# Problem to work on
Start at the line that contains "is (1878, 1056).". Repeat it and each line after it, exactly, up to and including the final line of the data.

Pixel coordinate grounding data
________________________________________

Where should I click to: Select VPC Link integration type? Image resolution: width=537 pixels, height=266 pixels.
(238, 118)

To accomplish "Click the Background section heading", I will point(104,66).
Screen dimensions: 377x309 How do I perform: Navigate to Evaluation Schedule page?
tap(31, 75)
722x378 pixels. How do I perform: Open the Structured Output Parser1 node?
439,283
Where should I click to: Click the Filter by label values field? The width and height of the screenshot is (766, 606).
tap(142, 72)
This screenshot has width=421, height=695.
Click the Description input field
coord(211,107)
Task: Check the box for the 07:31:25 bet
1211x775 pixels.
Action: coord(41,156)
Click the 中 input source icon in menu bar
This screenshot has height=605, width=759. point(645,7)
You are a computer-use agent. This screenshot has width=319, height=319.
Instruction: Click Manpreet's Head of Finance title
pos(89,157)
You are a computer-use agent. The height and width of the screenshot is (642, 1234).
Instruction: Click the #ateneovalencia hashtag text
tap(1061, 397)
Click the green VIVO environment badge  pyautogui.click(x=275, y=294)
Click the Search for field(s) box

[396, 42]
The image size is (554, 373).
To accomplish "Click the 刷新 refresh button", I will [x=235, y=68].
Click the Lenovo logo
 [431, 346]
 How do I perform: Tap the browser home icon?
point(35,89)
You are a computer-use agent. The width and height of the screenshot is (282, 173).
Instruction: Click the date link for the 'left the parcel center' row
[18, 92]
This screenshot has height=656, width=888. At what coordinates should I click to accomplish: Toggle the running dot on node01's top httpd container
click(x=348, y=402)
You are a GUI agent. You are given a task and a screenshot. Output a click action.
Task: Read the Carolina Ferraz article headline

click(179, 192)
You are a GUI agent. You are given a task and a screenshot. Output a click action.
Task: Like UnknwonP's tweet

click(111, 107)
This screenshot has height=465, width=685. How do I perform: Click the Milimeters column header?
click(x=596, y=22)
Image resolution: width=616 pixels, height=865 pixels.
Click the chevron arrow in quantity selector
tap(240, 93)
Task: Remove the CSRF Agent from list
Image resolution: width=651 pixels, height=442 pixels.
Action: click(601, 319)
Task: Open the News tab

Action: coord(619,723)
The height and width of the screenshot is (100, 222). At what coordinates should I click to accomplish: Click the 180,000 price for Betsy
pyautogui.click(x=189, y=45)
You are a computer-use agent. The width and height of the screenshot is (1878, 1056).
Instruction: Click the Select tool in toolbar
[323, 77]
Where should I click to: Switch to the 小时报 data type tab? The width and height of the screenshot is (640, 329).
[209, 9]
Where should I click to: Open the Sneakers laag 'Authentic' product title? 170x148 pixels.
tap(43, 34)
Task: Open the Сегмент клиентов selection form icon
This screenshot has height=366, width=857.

________________________________________

# Answer to this task
You are a computer-use agent. The width and height of the screenshot is (1878, 1056).
Instruction: Click the Select tool in toolbar
[323, 77]
Where should I click to: Switch to the 小时报 data type tab? The width and height of the screenshot is (640, 329).
[209, 9]
Where should I click to: Open the Sneakers laag 'Authentic' product title? 170x148 pixels.
tap(43, 34)
Task: Open the Сегмент клиентов selection form icon
This screenshot has height=366, width=857.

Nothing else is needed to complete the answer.